What does EPOS actually mean?
An EPOS system is a till powered by software instead of mechanical buttons. Usually that is a touchscreen (or an iPad) running till software, connected to a card machine, a receipt printer and a cash drawer. The software is the point: it records every sale, tracks what is selling, and takes card payments through the same screen.
You will see POS and EPOS used interchangeably. POS is the American term, EPOS the British one - same thing. If a salesperson tries to convince you they are different products, that tells you more about the salesperson than the products.
What an EPOS system actually does
Beyond ringing up sales, a decent EPOS system quietly does the jobs you would otherwise do badly at 11pm with a spreadsheet. The value is not the till - it is the data and the time.
- Takes card payments through an integrated card machine, so the amount is never mistyped.
- Tracks stock as you sell - you find out you are low on your best seller before Saturday, not during it.
- Reports what actually sells, by hour, day and product, so you order and staff accordingly.
- Manages staff logins, so you know who sold what and voids are not a mystery.
- Connects to other tools - accounting software, online orders, booking systems - so numbers only get typed once.
EPOS vs a card machine: which do you need?
This is the question that matters, because the price difference is real. A card reader takes payments, full stop - from around £19 with no monthly fee. An EPOS system takes payments and runs the business around them, usually for a monthly software fee plus hardware.
The honest test: if you sell a handful of products or your prices live in your head - market traders, mobile hairdressers, most tradespeople - a card reader does the job and the EPOS subscription is money down the drain. If you carry stock, employ staff or run a busy counter, the till pays for itself.
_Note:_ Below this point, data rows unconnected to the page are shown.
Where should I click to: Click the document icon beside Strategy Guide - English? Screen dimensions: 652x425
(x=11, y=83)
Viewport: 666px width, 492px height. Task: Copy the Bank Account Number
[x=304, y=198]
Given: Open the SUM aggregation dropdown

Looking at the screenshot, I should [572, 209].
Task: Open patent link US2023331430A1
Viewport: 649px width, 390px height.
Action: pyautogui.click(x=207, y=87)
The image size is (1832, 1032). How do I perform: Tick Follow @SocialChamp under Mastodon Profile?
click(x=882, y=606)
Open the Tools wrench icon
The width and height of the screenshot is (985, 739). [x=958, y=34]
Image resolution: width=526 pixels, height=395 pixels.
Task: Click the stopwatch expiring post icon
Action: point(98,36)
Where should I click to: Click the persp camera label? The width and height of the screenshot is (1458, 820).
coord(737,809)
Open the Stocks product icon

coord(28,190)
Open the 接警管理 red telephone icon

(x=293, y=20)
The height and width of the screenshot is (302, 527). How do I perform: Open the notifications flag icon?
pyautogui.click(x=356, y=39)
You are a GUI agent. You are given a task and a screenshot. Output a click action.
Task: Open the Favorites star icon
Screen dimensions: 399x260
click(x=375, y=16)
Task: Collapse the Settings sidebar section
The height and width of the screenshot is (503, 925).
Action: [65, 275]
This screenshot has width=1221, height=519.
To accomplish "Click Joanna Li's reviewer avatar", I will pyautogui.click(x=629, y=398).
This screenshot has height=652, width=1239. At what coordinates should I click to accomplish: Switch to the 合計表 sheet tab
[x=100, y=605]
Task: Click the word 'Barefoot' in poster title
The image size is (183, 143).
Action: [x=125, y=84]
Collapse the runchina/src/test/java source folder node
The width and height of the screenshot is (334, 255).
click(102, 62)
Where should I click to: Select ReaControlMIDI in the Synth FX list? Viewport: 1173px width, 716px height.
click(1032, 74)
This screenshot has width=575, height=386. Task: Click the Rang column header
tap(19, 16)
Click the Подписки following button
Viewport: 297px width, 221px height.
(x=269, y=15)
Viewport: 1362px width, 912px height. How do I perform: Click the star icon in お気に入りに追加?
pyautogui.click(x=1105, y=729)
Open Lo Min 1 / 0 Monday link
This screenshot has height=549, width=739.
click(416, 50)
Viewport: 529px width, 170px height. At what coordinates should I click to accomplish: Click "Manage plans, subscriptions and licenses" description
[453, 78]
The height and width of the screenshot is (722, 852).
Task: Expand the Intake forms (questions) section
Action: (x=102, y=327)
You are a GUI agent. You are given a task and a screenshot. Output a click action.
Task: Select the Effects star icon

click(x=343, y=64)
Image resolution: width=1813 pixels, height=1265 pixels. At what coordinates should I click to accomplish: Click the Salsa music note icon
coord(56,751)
We cover the decision in more detail in do you actually need a card machine, and the same logic scales up.
What does an EPOS system cost?
Roughly: free to about £30 a month for app-based systems on an iPad (Square, SumUp POS, Zettle), £25 to £70 a month for dedicated small-business EPOS (Epos Now, Lightspeed), plus hardware from about £150 for a terminal to £500+ for a full till setup. On top of everything sits the transaction fee on every card payment - typically 1.4% to 1.75% for this bracket.
That transaction percentage usually matters more than the monthly fee once you are taking a few thousand pounds a month on cards. Run your own numbers through our fee calculator before you compare monthly prices - we have seen 'free' software cost more than paid software once the rates were in. Full breakdown in how much does a POS system cost.
So do you actually need one?
Plenty of businesses genuinely do not, and it is telling that the people who say everyone needs EPOS are the people selling it. A one-person stall taking twenty payments a day needs a reader and a biscuit tin, not a subscription.
You are in EPOS territory when any of these are true: you carry more stock than you can count in your head, you employ staff who serve without you watching, you run a menu with modifiers and kitchen tickets, or you have caught yourself doing the same manual count twice in a week. At that point the £30 a month buys back hours, and the right system for your business type depends on what you sell - a pub, a salon and a shop need quite different tills.
FAQs
Is EPOS the same as POS?
Yes. POS (point of sale) is the international term, EPOS (electronic point of sale) the British one. Same product category; no meaningful difference.
Can I run an EPOS system on an iPad?
Yes - Square, Zettle, SumUp POS and Lightspeed all run on iPads, and it is usually the cheapest route in. A dedicated till screen is sturdier for a busy counter, but an iPad in a decent stand is fine for most small businesses.
Do EPOS systems work if the internet goes down?
Most have an offline mode that keeps ringing sales and syncs later, but card payments usually need a connection. Ask specifically about offline card payments before you buy - answers vary more than you would expect.
What is the cheapest way to start?
A no-monthly-fee card reader (from about £19) plus the provider's free POS app. SumUp, Square and Zettle all do this. Upgrade to paid EPOS when stock or staff make it worth it - not before.